As the American Cancer Society report, breast cancer is one of the most common forms of the disease among women. It can be very aggressive and is responsible for the second-highest number of cancer deaths in this population.
Scientists continue to search for methods of prevention and treatment. The latest investigation indicates that a decades-old treatment ultimately considered more harmful than helpful may, in fact, be instrumental in suppressing breast cancer tumors.
Breast cancer stats
Researchers estimate that almost 2 million people in the United States were diagnosed with cancer in 2020. Around 15% of those cases were invasive breast cancer.
This form can grow into surrounding tissue, while the noninvasive form stays within the milk ducts or lobules of the breast and is thus easier to treat.
There is a 1 in 8 chance that a woman in the U.S. will be diagnosed with breast cancer, and 1 in 39 women die from this form of the disease.
The breast cancer death rate in women under 50 has not changed much in recent years, while the rate in older women has decreased by 1%.
If noninvasive breast cancer is detected early, there is a 99% chance of the person living for at least another 5 years. If the cancer has spread to a distant area, this estimate drops to 27%.

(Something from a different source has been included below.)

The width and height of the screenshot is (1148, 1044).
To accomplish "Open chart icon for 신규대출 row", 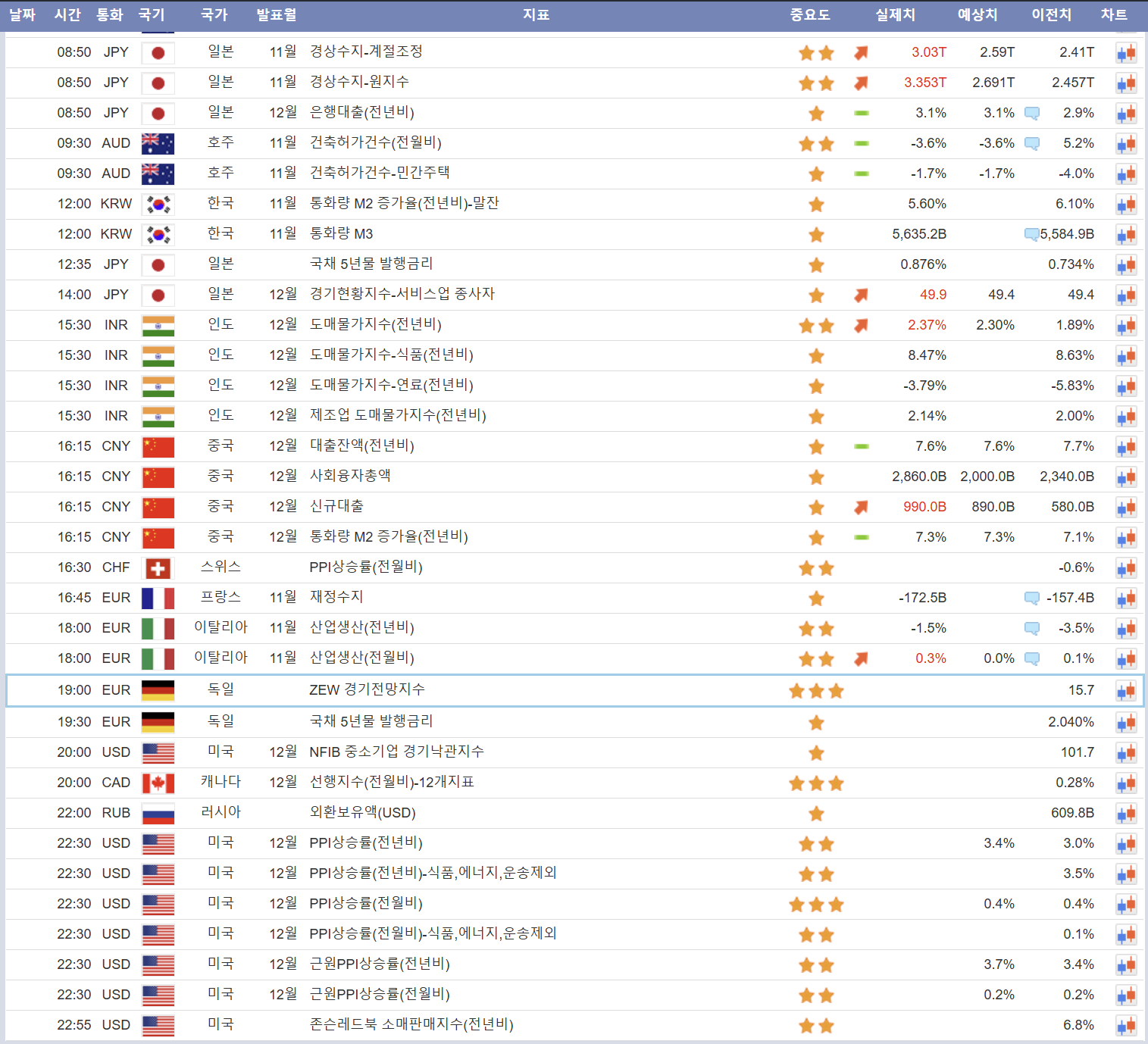I will tap(1126, 507).
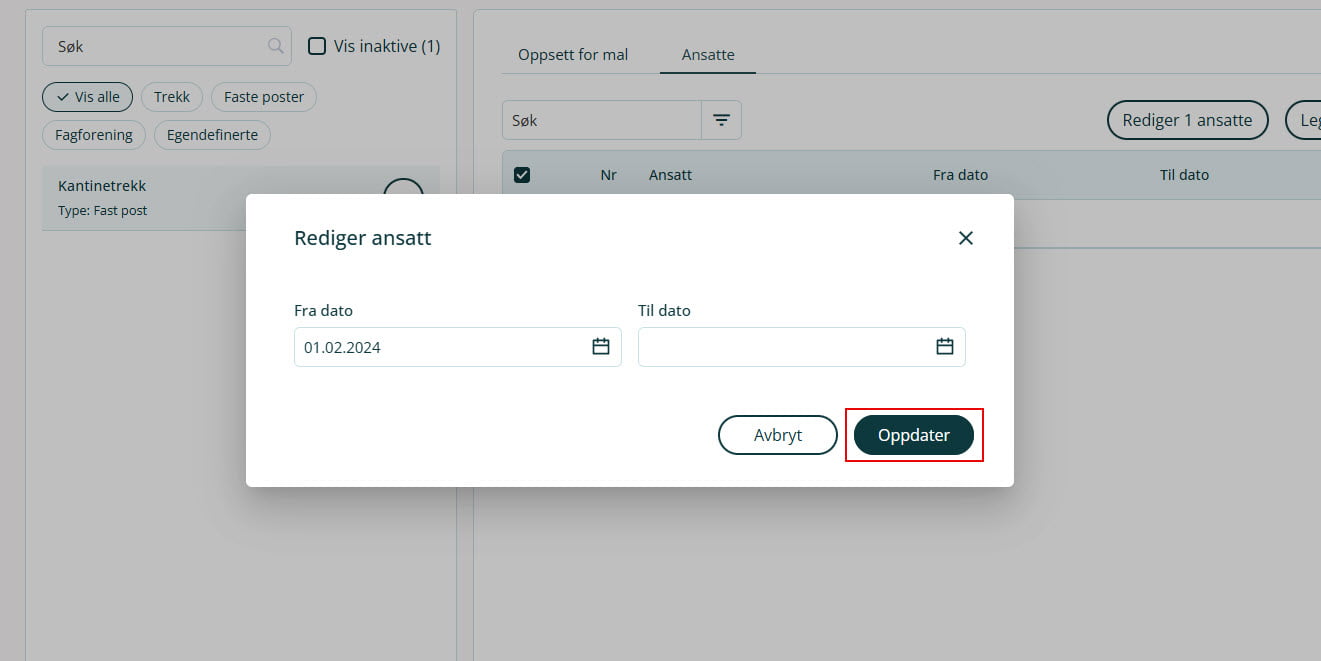Switch to the Ansatte tab

[708, 55]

Breast cancer and hormones
Males and females both have androgens and estrogen, two types of hormones. These hormones are instrumental in physical development.
Androgen levels are higher among males than females, and they largely influence a male’s sexual development. If levels of estrogen are too high, it can cause problems such as sexual dysfunction.
Females have higher levels of estrogen than males. As puberty approaches, the ovaries produce more estrogen, causing characteristic physical changes, including breast development.
Estrogen plays what some specialists describe as a “major role” in contributing to the development of breast cancer.
There are multiple types of breast cancer, including ER-positive breast cancer. The name indicates that estrogen is a factor in the growth of cancer cells. The majority of breast cancer cases are ER-positive.
Among the present treatment options are surgery to remove the cancerous tumor, chemotherapy, radiation therapy, and hormone therapy. The latter is typically used to reduce estrogen levels.
Androgen study
Androgen therapy was practiced during the first half of the 20th century, according to a paper published in the American Journal of Cancer Research. Doctors stopped using it for breast cancer, though, when scientists determined that “Androgens can be converted to estrogens.”
This led researchers to believe that androgen therapy could do more harm than good, since an increase in estrogen is linked with breast cancer.
However, in a recent study published in Nature Medicine, researchers decided to take another look at this use of androgens. The team discovered that this hormone may, after all, contribute to fighting breast cancer.
The researchers — many from the University of Adelaide, in Australia — studied the effect of androgen receptor-activating drugs on cell cultures and mouse models of breast cancer. In these mice, the scientists had implanted tumors extracted from patients with breast cancer.
They found that activating androgen receptors had a “potent” suppressive effect on different kinds of breast cancer tumors, even those that had been resistent to “traditional” treaments with estrogen receptor inhibitors and CDK4/6 inhibitors.
“The new insights from this study should clarify the widespread confusion over the role of the androgen receptor in estrogen receptor-driven breast cancer,” says Dr. Elgene Lim, an author of the study paper.
Dr. Lim is a breast oncologist and head of the Connie Johnson Breast Cancer Research Lab at the Garvan Institute of Medical Research, in Darlinghurst, Australia.
“Given the efficacy of this treatment strategy at multiple stages of disease in our study, we hope to translate these findings into clinical trials as a new class of endocrine therapy for breast cancer.”
– Dr. Elgene Lim
The authors describe the androgen receptor as “a tumor suppressor in [ER-positive] breast cancer.”
“This work has immediate implications for women with metastatic [ER-positive] breast cancer, including those resistant to current forms of endocrine therapy,” said Dr. Theresa Hickey, the paper’s lead author and scientific leader of the Dame Roma Mitchell Cancer Research Laboratories, at the University of Adelaide.
Androgen therapy has the potential to help in a number of ways. For example, if it can be used to suppress the growth of a tumor, this increases the likelihood of successful surgery to remove the tumor.
Dr. Hickey also suggests that androgen therapy may be more helpful than some existing treatments — and she believes that combining androgen therapy with other treatments may greatly improve patient outcomes.
“We provide compelling new experimental evidence that androgen receptor-stimulating drugs can be more effective than existing standard-of-care treatments and, in the case of the latter, can be combined to enhance growth inhibition,” Dr. Hickey explains.